[WIP] Computer Networking - A Top-Down Approach - Notes

02.01.2024 — notes — 7 min read

Chapter 3: Transport Layer

Definition

The transport layer is between the application and network layer.

A transport-layer protocol provides for logical communication between application processes running on different hosts. Logical communication here means that from an application’s perspective, it is as if the hosts running the processes were directly connected.

High level: How it works

On the sending side, the transport layer converts the application-layer messages it receives from a sending application process into transport-layer packets, known as transport-layer segments in Internet terminology.
This is done by (possibly) breaking the application messages into smaller chunks and adding a transport-layer header to each chunk to create the transport-layer segment.
The transport layer then passes the segment to the network layer at the sending end system, where the segment is encapsulated within a network-layer packet (a datagram) and sent to the destination.
It’s important to note that network routers act only on the network-layer fields of the datagram; that is, they do not examine the fields of the transport-layer segment encapsulated with the datagram.
On the receiving side, the network layer extracts the transport-layer segment from the datagram and passes the segment up to the transport layer. The transport layer then processes the received segment, making the data in the segment available to the receiving application.

Relationship Between Transport and Network Layers

Transport-layer protocol provides logical communication between processes running on different hosts, a network-layer protocol provides logical-communication between hosts.
A critical function of the transport layer is to extend the network layer delivery service between two end systems to a delivery service between two application-layer processes running on the end systems.
Transport-layer protocols are implemented in the end systems but not in network routers.
Transport protocols can add certain services not provided by the network-layer, eg: reliable delivery, encryption, etc. Moreover, the services offered by the transport protocol are constrained by the network-layer, eg: If the network-layer can't make bandwidth or delay guarantees, the transport-layer cannot too.

Multiplexing & Demultiplexing

A process can have multiple open sockets.
Sockets have unique identifier on a system.
At the receiving end system, the transport layer examines a set of fields that identifies the receiving socket and then directs the segment to that socket.
This job of delivering the data in a transport-layer segment to the correct socket is called demultiplexing.
The job of gathering data chunks at the source host from different sockets, encapsulating each data chunk with header information (that will later be used in demultiplexing) to create segments, and passing the segments to the network layer is called multiplexing.
Transport-layer multiplexing requires: i. That sockets have unique identifiers, and ii. That each segment have special fields that indicate the socket to which the segment is to be delivered
These special fields are the source port number field and the destination port number field.
Each port number is a 16-bit number, ranging from 0 to 65535.
The port numbers ranging from 0 to 1023 are called well-known port numbers and are restricted.
Typically, the client side of the application lets the transport layer automatically (and transparently) assign the port number, whereas the server side of the application assigns a specific port number.

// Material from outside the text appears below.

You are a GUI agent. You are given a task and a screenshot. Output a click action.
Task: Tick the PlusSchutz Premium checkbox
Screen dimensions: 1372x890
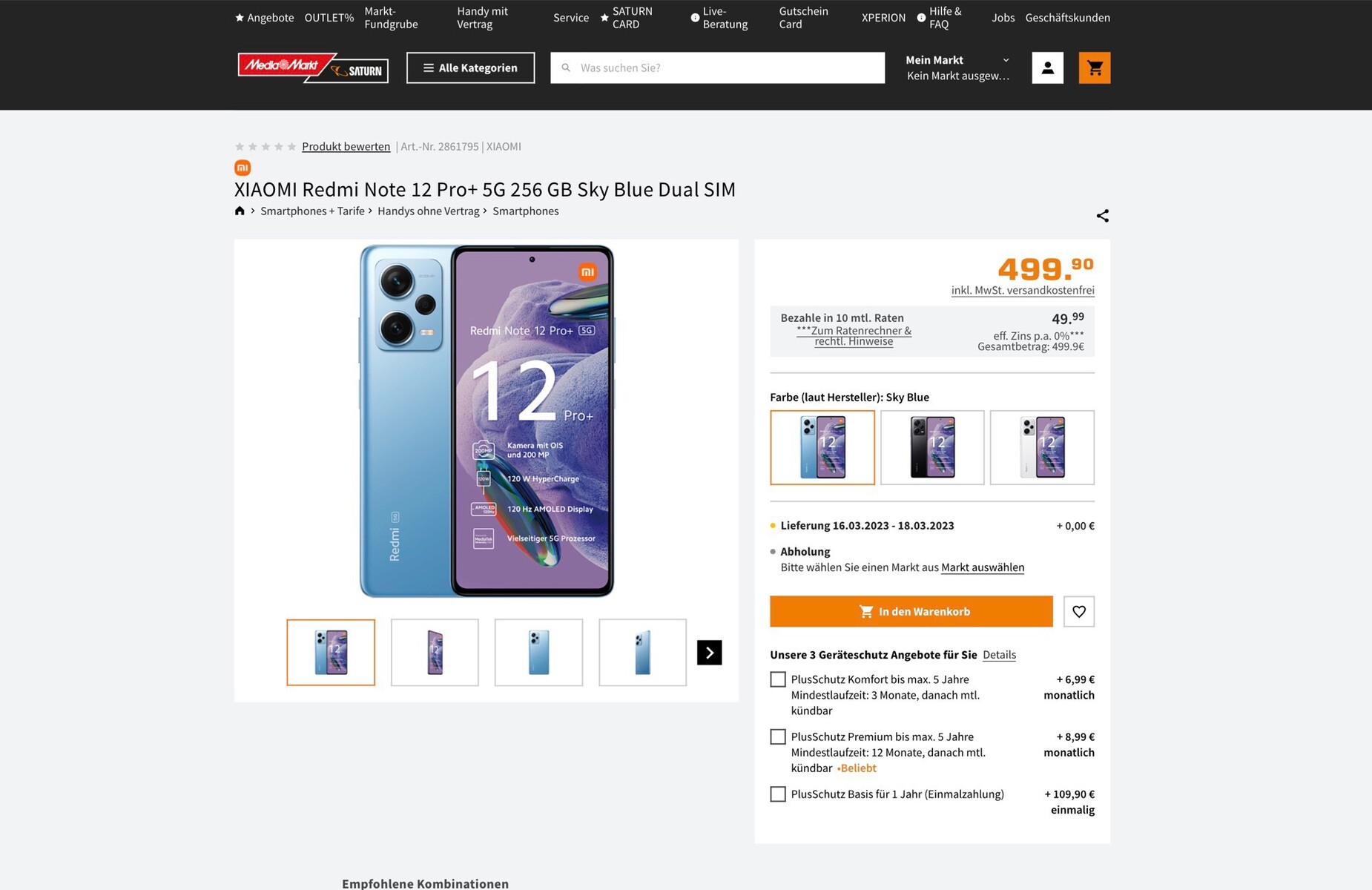point(778,736)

Connectionless Multiplexing & Demultiplexing

A UDP socket is fully identified by a two-tuple consisting of a destination IP address and a destination port number.

As shown in above, in the A-to-B segment the source port number serves as part of a “return address”—when B wants to send a segment back to A, the destination port in the B-to-A segment will take its value from the source port value of the A-to-B segment. (The complete return address is A’s IP address and the source port number).

Connection-Oriented Multiplexing & Demultiplexing

A TCP socket is identified by a four-tuple: (source IP address, source port number, destination IP address, destination port number).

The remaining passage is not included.